Malignant hematological conditions have recognized an increased incidence and require aggressive treatments. Targeted chemotherapy, accompanied or not by radiotherapy, raises the chance of defeating the disease, yet cancer protocols often associate long-term gonadal consequences, for instance, diminished or damaged ovarian reserve. The negative effect is directly proportional to the types, doses, time of administration of chemotherapy, and irradiation. Additionally, follicle damage depends on characteristics of the disease and patient, such as age, concomitant diseases, previous gynecological conditions, and ovarian reserve.
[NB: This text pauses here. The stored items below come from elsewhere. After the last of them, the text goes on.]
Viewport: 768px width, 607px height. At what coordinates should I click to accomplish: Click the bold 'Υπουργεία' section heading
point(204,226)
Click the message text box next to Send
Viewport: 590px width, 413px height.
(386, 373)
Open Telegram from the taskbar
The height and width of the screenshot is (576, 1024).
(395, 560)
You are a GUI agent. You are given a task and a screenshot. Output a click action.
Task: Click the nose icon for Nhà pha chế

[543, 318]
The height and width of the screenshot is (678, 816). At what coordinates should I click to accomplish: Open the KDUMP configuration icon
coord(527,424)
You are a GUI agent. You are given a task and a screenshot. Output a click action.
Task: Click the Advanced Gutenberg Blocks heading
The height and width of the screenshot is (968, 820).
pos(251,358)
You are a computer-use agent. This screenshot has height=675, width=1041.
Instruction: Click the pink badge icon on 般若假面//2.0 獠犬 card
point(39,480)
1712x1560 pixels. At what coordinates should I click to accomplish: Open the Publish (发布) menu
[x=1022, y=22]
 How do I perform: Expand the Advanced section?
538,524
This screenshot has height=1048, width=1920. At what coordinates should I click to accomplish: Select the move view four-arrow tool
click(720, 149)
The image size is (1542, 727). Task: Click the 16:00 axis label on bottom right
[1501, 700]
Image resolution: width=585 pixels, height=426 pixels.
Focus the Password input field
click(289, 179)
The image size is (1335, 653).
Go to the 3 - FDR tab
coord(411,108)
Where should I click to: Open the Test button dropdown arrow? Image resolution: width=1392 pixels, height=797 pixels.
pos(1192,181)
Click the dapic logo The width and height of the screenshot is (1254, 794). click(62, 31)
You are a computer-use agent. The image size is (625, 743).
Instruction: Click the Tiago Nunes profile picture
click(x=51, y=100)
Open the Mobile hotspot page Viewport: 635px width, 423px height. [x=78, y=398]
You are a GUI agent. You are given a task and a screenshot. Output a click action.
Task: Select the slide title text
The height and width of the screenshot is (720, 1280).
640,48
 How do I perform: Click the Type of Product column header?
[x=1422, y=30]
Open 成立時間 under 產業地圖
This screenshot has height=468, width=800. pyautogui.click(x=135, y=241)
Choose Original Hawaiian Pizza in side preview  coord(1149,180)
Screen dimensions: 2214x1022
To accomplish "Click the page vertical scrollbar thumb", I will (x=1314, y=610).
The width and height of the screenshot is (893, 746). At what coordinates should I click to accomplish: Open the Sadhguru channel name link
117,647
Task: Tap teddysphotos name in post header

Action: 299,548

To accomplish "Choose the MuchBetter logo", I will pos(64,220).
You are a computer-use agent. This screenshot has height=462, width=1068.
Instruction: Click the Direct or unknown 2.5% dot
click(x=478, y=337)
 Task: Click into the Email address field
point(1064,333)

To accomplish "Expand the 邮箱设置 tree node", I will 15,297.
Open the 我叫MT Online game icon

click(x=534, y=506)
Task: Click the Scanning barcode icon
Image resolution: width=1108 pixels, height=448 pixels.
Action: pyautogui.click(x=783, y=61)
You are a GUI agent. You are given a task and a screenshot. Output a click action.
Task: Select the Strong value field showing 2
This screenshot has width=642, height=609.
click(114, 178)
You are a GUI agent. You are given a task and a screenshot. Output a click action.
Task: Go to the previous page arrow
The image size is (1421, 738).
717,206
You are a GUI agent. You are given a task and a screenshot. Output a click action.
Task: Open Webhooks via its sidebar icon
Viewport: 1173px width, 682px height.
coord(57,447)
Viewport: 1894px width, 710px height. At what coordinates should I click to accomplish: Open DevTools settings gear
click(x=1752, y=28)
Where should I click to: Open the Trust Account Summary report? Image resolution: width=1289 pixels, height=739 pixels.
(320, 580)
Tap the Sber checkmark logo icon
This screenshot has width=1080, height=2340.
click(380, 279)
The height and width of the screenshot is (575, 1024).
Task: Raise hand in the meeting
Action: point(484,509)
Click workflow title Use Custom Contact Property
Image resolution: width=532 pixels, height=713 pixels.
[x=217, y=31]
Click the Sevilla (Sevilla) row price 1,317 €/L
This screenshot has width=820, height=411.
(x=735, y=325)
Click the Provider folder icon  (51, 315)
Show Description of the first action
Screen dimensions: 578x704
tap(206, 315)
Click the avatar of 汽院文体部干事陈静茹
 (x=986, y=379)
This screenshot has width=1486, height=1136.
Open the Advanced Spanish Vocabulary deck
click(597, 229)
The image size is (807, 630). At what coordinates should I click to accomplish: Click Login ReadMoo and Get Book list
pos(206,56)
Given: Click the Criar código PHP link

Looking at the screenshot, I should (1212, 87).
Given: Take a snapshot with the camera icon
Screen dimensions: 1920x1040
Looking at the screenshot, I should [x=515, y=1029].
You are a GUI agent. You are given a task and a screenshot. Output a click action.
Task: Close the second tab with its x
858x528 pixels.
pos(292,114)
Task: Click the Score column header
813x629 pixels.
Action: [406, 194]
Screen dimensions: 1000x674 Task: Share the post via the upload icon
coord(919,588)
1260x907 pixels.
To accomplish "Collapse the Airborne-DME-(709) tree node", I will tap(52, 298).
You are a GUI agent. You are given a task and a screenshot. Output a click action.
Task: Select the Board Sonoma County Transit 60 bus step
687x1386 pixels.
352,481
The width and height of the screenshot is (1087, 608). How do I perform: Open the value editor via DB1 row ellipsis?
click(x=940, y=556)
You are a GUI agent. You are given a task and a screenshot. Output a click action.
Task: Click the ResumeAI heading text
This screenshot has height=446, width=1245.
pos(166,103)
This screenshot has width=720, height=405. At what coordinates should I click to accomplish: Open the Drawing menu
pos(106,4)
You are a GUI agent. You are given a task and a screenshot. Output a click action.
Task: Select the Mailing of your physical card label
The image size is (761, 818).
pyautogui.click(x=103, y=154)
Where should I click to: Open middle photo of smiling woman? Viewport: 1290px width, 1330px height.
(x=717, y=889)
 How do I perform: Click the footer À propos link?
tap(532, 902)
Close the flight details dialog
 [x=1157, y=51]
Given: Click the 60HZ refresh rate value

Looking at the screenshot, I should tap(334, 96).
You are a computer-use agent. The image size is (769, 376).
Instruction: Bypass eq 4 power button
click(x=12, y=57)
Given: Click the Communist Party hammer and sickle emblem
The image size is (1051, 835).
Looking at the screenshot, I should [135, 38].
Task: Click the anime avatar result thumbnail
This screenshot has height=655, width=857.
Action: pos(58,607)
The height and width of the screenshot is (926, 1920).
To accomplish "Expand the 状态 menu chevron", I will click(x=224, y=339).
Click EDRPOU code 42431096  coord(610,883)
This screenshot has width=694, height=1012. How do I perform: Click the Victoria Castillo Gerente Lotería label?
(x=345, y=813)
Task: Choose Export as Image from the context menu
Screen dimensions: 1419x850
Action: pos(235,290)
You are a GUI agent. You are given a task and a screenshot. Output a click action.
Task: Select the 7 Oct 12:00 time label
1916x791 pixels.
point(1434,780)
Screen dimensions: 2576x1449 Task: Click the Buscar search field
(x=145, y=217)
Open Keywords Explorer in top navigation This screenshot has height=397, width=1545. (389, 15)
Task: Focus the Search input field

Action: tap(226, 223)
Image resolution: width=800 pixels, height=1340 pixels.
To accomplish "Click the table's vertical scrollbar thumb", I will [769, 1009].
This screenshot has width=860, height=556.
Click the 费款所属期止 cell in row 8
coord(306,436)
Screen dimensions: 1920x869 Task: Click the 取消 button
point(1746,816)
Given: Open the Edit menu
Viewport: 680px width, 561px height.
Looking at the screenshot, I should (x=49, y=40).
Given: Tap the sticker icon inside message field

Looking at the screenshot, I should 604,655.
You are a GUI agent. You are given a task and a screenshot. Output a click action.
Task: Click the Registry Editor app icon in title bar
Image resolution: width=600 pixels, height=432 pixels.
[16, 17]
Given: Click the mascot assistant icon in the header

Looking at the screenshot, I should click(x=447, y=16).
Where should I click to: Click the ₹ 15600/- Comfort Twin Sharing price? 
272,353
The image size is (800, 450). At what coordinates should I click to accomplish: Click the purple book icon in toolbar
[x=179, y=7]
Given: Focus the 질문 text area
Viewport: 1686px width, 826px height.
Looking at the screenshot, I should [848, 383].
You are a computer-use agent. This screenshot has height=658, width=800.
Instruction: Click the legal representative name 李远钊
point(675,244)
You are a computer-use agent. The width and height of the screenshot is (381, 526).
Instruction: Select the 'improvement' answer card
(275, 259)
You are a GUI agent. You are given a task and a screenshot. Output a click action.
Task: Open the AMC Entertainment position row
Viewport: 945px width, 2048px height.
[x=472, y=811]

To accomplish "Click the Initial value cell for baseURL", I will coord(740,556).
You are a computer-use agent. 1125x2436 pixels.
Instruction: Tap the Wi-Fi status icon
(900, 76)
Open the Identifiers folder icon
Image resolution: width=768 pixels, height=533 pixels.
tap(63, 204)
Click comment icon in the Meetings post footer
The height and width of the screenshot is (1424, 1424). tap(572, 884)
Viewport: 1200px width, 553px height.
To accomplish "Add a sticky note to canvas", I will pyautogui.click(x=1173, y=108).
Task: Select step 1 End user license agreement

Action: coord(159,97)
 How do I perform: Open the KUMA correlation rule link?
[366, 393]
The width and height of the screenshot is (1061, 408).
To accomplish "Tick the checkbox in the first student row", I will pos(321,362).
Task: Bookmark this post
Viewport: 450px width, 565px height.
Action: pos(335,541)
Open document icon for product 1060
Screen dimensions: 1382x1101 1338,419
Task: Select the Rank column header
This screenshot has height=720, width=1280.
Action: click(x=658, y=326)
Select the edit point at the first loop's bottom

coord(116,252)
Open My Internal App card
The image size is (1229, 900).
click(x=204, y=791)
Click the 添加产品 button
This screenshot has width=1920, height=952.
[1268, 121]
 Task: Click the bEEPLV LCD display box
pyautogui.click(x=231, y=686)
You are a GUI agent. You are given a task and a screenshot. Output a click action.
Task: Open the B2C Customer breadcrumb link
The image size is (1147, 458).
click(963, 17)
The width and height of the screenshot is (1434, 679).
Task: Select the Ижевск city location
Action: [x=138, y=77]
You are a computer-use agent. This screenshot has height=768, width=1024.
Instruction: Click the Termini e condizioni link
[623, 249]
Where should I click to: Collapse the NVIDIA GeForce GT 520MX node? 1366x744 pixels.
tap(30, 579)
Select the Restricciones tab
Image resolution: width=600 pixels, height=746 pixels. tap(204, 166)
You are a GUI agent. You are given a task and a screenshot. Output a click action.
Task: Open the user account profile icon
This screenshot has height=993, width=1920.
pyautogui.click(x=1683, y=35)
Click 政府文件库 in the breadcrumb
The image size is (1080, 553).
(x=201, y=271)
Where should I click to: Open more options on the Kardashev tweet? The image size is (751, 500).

Patients should be adequately informed when proceeding to gonadotoxic therapies; hence, fertility preservation should be eventually regarded as a first-intention procedure. This procedure is most beneficial when performed before the onset of cancer treatment, with the recommendation for embryos or oocytes’ cryopreservation. If not feasible or acceptable, several options can be available during or after the cancer treatment. Although not approved by medical practice, promising results after in vitro studies increase the chances of future patients to protect their fertility. This review aims to emphasize the mechanism of action and impact of chemotherapy, especially the one proven to be gonadotoxic, upon ovarian reserve and future fertility. Reduced fertility or infertility, as long-term consequences of chemotherapy and, particularly, following bone marrow transplantation, is often associated with a negative impact of recovery, social and personal life, as well as highly decreased quality of life.